ABSTRACT

It has become more commonplace to stress the centrality of the concept of

power for constructivist meta-theory and theorising (see, in particular, Hopf

1998, Guzzini 2000a). Moreover, constructivism has put some order into its

own power concepts, which usually come as variations on the theme of

‘Lukes-plus-Foucault’ (Guzzini 1993, Barnett and Duvall 2005a). Therefore,

this article will take a slightly different tack. Rather than exploring once

again what the concept of power can mean for constructivists, it analyses

the implications of constructivism for doing a conceptual analysis, here of power.1 It will try to show that besides an analytical assessment (‘What does

power mean?’), a constructivist conceptual analysis also includes a study of

the performative aspects of concepts (‘What does ‘‘power’’ do?’), which, in

turn is embedded into a conceptual history or genealogy (‘How has ‘‘power’’
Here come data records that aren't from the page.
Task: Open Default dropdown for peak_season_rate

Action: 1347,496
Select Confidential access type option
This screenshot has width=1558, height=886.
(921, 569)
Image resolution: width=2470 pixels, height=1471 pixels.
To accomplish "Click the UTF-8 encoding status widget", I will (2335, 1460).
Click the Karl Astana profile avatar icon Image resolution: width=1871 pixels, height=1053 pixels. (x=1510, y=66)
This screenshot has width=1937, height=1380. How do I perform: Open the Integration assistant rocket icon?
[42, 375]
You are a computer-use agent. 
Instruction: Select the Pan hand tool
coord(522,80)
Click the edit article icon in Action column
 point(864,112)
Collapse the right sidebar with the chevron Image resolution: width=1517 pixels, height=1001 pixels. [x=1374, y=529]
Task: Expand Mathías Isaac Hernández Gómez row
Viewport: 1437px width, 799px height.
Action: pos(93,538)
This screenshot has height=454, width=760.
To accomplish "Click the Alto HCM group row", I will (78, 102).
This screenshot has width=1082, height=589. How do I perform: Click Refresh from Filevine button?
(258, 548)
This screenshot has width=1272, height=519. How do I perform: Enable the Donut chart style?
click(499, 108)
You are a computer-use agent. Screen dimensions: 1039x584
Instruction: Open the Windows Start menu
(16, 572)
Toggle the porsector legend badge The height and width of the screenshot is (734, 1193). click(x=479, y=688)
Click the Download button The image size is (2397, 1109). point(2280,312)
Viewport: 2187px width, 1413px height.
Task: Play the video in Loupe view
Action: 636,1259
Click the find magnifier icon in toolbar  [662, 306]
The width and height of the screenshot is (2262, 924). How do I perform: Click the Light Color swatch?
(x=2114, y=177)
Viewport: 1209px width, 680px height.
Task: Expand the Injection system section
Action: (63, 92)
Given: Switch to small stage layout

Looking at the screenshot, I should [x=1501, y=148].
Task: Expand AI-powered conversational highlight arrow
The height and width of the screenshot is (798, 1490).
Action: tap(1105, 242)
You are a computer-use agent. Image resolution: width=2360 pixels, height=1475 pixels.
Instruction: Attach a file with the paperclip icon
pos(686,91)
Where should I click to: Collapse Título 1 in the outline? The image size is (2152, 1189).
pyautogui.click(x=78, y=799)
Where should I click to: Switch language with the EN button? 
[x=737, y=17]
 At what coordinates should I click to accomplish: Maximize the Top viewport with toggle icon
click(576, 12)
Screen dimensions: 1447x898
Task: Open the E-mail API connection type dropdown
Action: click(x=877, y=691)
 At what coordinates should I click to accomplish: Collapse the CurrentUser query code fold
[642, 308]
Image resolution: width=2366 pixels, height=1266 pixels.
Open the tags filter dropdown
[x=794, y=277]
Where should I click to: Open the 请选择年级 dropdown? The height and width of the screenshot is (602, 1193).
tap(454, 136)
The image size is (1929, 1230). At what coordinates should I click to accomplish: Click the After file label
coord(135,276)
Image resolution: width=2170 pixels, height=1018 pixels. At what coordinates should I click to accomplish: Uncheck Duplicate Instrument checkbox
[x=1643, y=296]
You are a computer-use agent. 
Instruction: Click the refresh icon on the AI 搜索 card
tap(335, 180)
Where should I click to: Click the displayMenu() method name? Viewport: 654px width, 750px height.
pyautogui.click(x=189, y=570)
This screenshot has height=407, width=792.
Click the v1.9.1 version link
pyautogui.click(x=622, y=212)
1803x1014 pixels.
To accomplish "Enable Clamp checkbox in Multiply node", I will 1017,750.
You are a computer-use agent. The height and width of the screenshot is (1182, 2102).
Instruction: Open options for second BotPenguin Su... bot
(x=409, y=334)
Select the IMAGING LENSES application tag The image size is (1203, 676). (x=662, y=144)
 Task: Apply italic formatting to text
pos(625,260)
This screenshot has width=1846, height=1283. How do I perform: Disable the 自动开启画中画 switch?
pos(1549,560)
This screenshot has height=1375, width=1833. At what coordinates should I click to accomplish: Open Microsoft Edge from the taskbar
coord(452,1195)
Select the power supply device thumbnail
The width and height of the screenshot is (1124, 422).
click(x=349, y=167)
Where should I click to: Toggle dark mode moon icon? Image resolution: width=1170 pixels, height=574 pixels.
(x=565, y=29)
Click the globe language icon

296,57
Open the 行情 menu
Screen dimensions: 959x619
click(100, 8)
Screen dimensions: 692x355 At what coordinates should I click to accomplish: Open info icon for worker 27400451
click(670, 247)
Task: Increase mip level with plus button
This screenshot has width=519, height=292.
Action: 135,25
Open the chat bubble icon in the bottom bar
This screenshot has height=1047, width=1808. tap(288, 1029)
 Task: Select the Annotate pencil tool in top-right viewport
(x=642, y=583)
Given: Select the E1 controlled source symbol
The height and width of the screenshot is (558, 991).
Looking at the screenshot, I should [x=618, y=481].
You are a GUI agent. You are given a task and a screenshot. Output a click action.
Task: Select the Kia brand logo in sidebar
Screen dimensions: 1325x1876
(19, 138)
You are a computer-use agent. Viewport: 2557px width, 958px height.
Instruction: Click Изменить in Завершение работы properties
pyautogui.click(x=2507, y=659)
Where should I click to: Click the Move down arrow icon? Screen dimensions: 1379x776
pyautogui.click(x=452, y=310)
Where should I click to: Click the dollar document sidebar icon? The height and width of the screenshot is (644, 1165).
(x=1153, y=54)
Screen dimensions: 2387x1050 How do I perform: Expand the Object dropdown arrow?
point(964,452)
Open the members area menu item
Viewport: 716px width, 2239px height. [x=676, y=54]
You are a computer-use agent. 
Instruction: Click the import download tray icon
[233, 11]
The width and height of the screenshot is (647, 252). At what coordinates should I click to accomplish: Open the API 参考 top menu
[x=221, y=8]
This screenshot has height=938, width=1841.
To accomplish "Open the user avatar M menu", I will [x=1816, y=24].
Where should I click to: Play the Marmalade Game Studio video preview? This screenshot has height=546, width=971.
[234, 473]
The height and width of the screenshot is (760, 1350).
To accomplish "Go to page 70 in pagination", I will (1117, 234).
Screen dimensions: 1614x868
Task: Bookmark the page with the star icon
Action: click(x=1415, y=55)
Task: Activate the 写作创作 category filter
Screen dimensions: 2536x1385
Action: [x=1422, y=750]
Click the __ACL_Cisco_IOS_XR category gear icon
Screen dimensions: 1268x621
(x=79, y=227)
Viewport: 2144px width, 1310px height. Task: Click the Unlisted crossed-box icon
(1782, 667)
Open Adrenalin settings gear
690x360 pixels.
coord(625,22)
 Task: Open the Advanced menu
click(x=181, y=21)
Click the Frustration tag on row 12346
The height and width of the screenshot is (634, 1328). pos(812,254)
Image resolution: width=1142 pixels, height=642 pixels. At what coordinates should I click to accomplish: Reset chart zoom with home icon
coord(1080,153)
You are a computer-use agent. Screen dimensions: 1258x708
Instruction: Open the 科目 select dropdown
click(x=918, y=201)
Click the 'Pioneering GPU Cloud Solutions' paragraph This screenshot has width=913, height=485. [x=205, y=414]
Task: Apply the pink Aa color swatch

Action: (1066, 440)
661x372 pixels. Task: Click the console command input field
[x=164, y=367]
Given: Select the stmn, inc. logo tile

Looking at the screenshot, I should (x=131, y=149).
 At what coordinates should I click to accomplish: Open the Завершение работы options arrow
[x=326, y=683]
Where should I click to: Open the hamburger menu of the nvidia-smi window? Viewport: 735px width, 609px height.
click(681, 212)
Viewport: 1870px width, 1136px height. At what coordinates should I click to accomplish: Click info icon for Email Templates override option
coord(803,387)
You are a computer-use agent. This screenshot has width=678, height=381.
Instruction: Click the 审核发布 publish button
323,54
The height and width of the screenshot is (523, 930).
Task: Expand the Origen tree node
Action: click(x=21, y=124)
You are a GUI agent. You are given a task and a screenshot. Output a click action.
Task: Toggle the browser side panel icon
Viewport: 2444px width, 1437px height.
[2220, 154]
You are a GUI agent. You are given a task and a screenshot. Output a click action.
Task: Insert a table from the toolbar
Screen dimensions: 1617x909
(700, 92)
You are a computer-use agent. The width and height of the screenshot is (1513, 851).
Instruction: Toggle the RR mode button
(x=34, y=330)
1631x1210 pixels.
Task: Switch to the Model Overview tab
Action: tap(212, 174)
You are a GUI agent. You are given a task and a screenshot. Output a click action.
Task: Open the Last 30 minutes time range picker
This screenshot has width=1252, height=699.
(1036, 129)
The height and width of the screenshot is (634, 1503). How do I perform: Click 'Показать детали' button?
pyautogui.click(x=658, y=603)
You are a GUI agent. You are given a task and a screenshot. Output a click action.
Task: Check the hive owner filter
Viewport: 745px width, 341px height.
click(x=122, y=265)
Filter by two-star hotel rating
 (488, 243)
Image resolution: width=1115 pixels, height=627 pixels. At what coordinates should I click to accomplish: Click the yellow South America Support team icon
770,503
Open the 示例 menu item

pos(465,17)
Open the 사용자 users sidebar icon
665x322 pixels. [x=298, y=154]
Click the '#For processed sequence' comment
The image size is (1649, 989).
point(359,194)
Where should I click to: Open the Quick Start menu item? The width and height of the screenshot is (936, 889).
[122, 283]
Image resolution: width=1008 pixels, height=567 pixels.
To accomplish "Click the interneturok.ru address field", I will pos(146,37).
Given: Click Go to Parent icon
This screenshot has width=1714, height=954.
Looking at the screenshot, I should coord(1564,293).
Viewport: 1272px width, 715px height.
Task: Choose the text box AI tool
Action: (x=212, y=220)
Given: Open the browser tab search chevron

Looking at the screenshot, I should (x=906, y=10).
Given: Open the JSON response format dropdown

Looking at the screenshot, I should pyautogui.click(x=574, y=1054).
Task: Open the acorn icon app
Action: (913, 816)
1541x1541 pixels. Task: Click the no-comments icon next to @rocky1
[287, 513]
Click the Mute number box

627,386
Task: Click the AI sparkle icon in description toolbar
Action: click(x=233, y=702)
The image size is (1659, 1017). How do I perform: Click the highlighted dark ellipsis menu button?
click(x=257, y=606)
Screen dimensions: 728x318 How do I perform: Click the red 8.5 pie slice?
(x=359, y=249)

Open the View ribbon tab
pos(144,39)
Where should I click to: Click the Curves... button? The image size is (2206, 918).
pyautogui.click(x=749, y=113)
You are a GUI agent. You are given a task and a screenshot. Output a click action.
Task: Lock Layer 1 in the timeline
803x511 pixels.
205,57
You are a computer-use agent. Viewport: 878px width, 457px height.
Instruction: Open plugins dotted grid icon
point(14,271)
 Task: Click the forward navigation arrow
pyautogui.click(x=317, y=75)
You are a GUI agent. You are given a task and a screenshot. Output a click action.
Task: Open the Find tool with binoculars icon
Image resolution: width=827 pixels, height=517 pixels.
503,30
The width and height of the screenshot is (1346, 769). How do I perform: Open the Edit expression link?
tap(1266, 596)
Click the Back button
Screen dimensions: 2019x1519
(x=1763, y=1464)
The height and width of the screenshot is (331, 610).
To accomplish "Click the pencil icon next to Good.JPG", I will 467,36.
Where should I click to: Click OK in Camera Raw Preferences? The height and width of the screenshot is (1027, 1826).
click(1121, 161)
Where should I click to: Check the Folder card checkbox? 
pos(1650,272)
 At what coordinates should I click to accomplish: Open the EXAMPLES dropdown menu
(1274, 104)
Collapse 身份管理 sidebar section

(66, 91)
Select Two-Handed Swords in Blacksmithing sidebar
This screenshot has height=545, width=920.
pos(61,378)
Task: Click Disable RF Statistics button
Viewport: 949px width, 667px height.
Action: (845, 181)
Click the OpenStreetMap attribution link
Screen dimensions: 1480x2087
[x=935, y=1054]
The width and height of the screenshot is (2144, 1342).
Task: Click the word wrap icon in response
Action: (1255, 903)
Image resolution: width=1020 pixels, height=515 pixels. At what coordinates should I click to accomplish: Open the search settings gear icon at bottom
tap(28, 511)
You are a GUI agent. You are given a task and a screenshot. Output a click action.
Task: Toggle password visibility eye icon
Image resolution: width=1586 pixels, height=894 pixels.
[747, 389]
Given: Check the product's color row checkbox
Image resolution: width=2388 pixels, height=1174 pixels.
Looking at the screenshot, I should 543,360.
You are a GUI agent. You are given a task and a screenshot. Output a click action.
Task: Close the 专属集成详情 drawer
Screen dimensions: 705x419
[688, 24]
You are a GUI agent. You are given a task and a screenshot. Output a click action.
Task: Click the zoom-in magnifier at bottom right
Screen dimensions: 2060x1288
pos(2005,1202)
come to mean and be able to do what it does?’). Indeed, by stressing the

reflexive relationship between knowledge and social reality, such a conceptual

analysis is itself part (but only part!) of a more general constructivist power

analysis. After a short preface on my take on constructivism, the following article

exposes in some detail the results of such a threefold analysis. Turning to

the classical focus of conceptual analysis on the meaning of power, the first

section disputes the viability of attempts to find a neutral meaning across

meta-theoretical divides. Although such attempts clarify thought, and

would undoubtedly facilitate scientific communication, as well as enhance

our capacity for the construction of variables, the meaning of most central

concepts in the social sciences is dependent on the theoretical or metatheoretical context in which they are embedded. When applied to concepts

in explanatory theories, this results in explanatory perspectivism. As long as

we have to live with our meta-theoretical dilemmas, such as the agency-

structure debate, concepts cannot be neutral.